[Items from a dataset]
════
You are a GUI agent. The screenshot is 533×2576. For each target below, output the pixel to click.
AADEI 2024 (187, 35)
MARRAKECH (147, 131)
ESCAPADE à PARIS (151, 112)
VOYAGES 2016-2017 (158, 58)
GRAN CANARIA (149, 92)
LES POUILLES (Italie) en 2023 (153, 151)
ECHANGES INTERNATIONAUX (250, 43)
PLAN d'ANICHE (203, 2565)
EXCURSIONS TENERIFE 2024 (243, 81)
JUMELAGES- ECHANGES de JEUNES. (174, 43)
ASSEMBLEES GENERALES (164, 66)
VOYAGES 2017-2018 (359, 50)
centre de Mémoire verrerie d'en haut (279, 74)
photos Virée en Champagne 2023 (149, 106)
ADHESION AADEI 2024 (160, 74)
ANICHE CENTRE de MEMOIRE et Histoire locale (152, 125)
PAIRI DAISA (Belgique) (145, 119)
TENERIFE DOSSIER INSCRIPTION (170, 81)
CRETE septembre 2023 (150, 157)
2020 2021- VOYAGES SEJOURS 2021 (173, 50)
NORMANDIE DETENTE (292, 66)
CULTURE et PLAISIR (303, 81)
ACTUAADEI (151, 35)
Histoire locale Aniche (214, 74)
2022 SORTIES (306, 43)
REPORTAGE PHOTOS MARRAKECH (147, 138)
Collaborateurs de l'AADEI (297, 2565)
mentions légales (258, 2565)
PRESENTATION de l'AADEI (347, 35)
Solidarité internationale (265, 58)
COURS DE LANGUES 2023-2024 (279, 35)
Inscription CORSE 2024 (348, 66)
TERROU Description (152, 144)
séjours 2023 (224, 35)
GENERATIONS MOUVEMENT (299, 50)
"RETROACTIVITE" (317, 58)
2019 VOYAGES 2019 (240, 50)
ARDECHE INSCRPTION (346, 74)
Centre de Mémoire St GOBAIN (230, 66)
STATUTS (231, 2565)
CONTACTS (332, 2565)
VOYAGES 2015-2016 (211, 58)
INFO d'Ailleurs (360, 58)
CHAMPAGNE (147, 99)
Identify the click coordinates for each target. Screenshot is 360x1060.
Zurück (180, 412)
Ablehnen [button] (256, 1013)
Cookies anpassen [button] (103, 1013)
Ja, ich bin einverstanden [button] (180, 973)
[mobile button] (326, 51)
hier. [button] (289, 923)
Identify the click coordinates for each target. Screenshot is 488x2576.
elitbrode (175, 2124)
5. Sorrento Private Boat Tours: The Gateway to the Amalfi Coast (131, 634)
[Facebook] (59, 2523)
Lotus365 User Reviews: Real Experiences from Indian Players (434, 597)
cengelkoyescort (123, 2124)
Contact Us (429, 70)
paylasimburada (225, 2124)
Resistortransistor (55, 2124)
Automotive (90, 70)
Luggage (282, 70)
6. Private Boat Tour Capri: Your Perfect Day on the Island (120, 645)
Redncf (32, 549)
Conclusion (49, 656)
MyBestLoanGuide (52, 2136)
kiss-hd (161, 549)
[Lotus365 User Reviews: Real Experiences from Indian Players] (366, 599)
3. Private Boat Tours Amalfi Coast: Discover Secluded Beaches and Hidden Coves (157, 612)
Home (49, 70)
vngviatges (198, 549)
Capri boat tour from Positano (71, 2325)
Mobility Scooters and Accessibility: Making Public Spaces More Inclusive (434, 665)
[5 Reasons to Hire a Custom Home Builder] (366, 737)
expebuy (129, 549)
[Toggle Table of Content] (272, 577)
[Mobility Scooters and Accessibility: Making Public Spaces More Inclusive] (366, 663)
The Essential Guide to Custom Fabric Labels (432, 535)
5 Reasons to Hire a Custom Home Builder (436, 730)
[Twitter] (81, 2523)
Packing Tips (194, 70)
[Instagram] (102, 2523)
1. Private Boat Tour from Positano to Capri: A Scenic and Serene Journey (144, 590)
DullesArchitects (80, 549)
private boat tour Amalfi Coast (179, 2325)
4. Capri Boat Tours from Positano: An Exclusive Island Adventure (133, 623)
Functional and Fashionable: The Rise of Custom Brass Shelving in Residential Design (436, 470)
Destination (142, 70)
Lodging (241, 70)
════
#### [Exercise goal]
Copy all of the data. Keep every word exactly as it is.

#### [Written solution]
You are a GUI agent. The screenshot is 533×2576. For each target below, output the pixel to click.
AADEI 2024 (187, 35)
MARRAKECH (147, 131)
ESCAPADE à PARIS (151, 112)
VOYAGES 2016-2017 (158, 58)
GRAN CANARIA (149, 92)
LES POUILLES (Italie) en 2023 (153, 151)
ECHANGES INTERNATIONAUX (250, 43)
PLAN d'ANICHE (203, 2565)
EXCURSIONS TENERIFE 2024 (243, 81)
JUMELAGES- ECHANGES de JEUNES. (174, 43)
ASSEMBLEES GENERALES (164, 66)
VOYAGES 2017-2018 (359, 50)
centre de Mémoire verrerie d'en haut (279, 74)
photos Virée en Champagne 2023 (149, 106)
ADHESION AADEI 2024 (160, 74)
ANICHE CENTRE de MEMOIRE et Histoire locale (152, 125)
PAIRI DAISA (Belgique) (145, 119)
TENERIFE DOSSIER INSCRIPTION (170, 81)
CRETE septembre 2023 (150, 157)
2020 2021- VOYAGES SEJOURS 2021 (173, 50)
NORMANDIE DETENTE (292, 66)
CULTURE et PLAISIR (303, 81)
ACTUAADEI (151, 35)
Histoire locale Aniche (214, 74)
2022 SORTIES (306, 43)
REPORTAGE PHOTOS MARRAKECH (147, 138)
Collaborateurs de l'AADEI (297, 2565)
mentions légales (258, 2565)
PRESENTATION de l'AADEI (347, 35)
Solidarité internationale (265, 58)
COURS DE LANGUES 2023-2024 (279, 35)
Inscription CORSE 2024 (348, 66)
TERROU Description (152, 144)
séjours 2023 (224, 35)
GENERATIONS MOUVEMENT (299, 50)
"RETROACTIVITE" (317, 58)
2019 VOYAGES 2019 (240, 50)
ARDECHE INSCRPTION (346, 74)
Centre de Mémoire St GOBAIN (230, 66)
STATUTS (231, 2565)
CONTACTS (332, 2565)
VOYAGES 2015-2016 (211, 58)
INFO d'Ailleurs (360, 58)
CHAMPAGNE (147, 99)
Identify the click coordinates for each target. Screenshot is 360x1060.
Zurück (180, 412)
Ablehnen [button] (256, 1013)
Cookies anpassen [button] (103, 1013)
Ja, ich bin einverstanden [button] (180, 973)
[mobile button] (326, 51)
hier. [button] (289, 923)
Identify the click coordinates for each target. Screenshot is 488x2576.
elitbrode (175, 2124)
5. Sorrento Private Boat Tours: The Gateway to the Amalfi Coast (131, 634)
[Facebook] (59, 2523)
Lotus365 User Reviews: Real Experiences from Indian Players (434, 597)
cengelkoyescort (123, 2124)
Contact Us (429, 70)
paylasimburada (225, 2124)
Resistortransistor (55, 2124)
Automotive (90, 70)
Luggage (282, 70)
6. Private Boat Tour Capri: Your Perfect Day on the Island (120, 645)
Redncf (32, 549)
Conclusion (49, 656)
MyBestLoanGuide (52, 2136)
kiss-hd (161, 549)
[Lotus365 User Reviews: Real Experiences from Indian Players] (366, 599)
3. Private Boat Tours Amalfi Coast: Discover Secluded Beaches and Hidden Coves (157, 612)
Home (49, 70)
vngviatges (198, 549)
Capri boat tour from Positano (71, 2325)
Mobility Scooters and Accessibility: Making Public Spaces More Inclusive (434, 665)
[5 Reasons to Hire a Custom Home Builder] (366, 737)
expebuy (129, 549)
[Toggle Table of Content] (272, 577)
[Mobility Scooters and Accessibility: Making Public Spaces More Inclusive] (366, 663)
The Essential Guide to Custom Fabric Labels (432, 535)
5 Reasons to Hire a Custom Home Builder (436, 730)
[Twitter] (81, 2523)
Packing Tips (194, 70)
[Instagram] (102, 2523)
1. Private Boat Tour from Positano to Capri: A Scenic and Serene Journey (144, 590)
DullesArchitects (80, 549)
private boat tour Amalfi Coast (179, 2325)
4. Capri Boat Tours from Positano: An Exclusive Island Adventure (133, 623)
Functional and Fashionable: The Rise of Custom Brass Shelving in Residential Design (436, 470)
Destination (142, 70)
Lodging (241, 70)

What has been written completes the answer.